Obtain JWT with Postman

For a faster feedback cycle it is convenient to test things locally without a deployment to the SAP BTP. In some cases applications rely on a JWT to set scopes or propagate a user to external systems. In such a case, you can obtain the JWT using Postman:

  • create a new request
  • go to the "Authorization tab of the request
  • select "OAuth 2.0" as a type
  • fill the following values in the user interface:
    • Callback URL: Path to the application protected by the XSUAA
    • Auth URL: Path to the authentication endpoint using your subdomain and the values for the callback URL e.g. https://<subdomain>.authentication.sap.hana.ondemand.com/oauth/authorize?redirect_uri=<callbackUrl>
    • Token URL: Path to the token endpoint using your subdomain e.g. https://<subdomain>.authentication.sap.hana.ondemand.com/oauth/token
    • Client ID and Client secret for the XSUAA service (either VCAP variables or service keys)
    • uncheck the Authorize using browser checkbox
  • press the Get new access token button to retrieve a token
  • Postman will open a window showing the IdP login form
  • enter username and password
  • Postman shows the retrieved token and you can copy it

Cookies will remember the entered username and password. This makes re-fetching a new token super quick when your old token is expired. Remove the cookies in case you want to start fresh.

Obtain JWT programmatically

In some situations, it is necessary to retrieve a JWT programmatically. We have implemented the OAuth 2.0 flow for our internal E2E tests and the implementation involves many steps. We will give a high level overview.

  • retrieve a code from the XSUAA
  • initial GET request on XSUAA: https://<xsuaaUrl>/oauth/authorize?client_id=<clientId>&redirect_uri=<redirectUri>&response_type=code
  • This will provide cookies for all upcoming XSUAA requests.
  • retrieve a SAML request from the XSUAA: https://<xsuaaUrl>/saml/login/alias/<subdomain>.<host>
  • Transform the SAML request into a SAML response via the IdP. This involves multiple redirected requests with a lot of cookies and request parameters passed around.
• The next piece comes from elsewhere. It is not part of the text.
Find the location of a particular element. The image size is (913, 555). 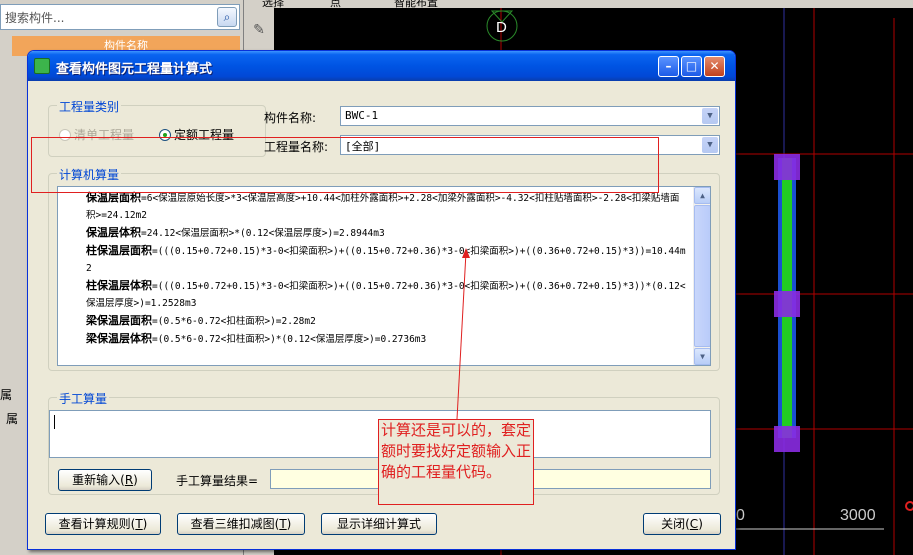

properties-tab-label: 属 is located at coordinates (6, 394).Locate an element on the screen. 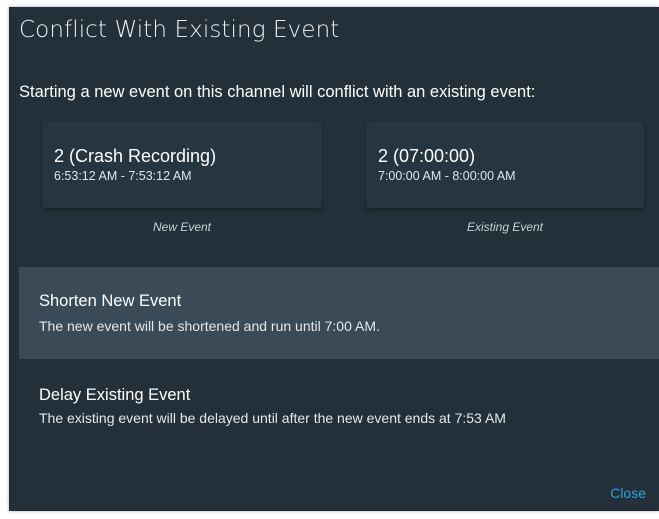 This screenshot has width=659, height=519. new-event-name: 2 (Crash Recording) is located at coordinates (136, 156). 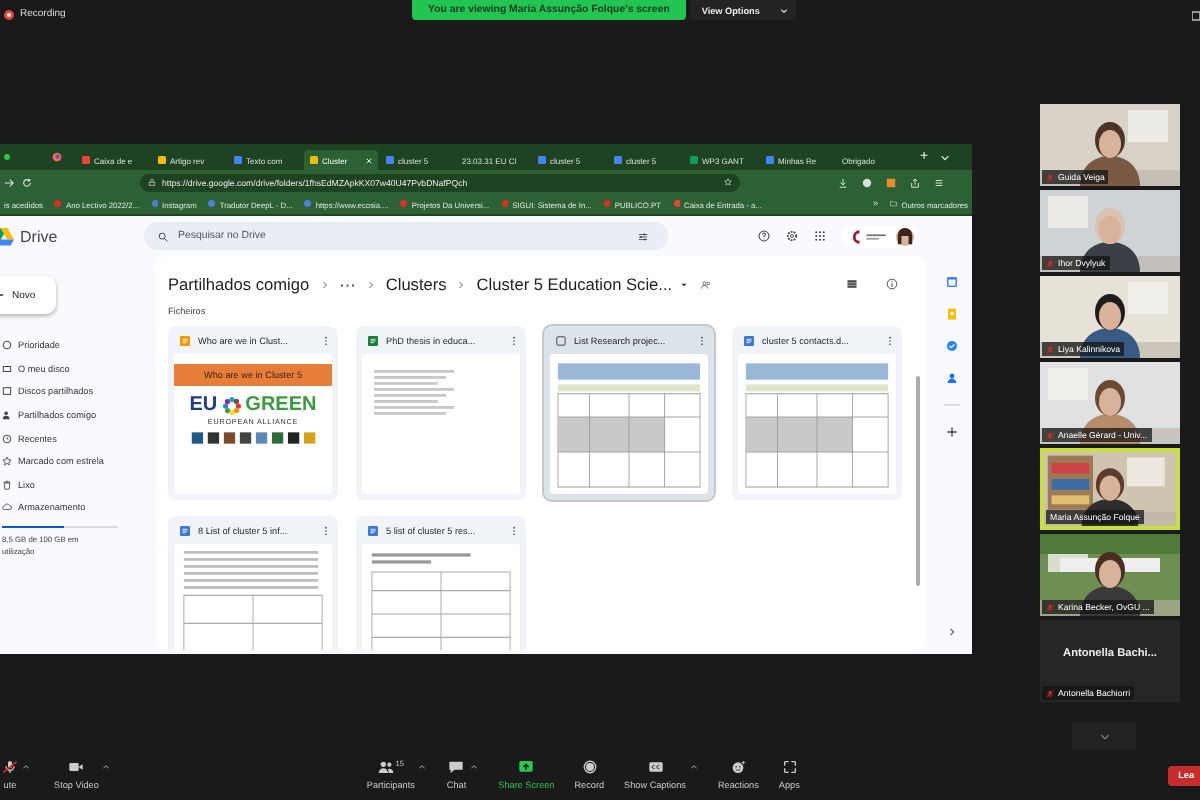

In the browser redirects with the set-cookie and location headers work well. In node most http clients do not handle the redirects correctly and a manual redirect on 302 response needs to be implemented.
  • Once you have the SAML response, call the XSUAA to retrieve the code in the location header.
  • Use the code with clientId and clientSecret to get a JWT token from the XSUAA service.

In case you also need an implementation, investigate the steps in the debug console of your browser when you do a login.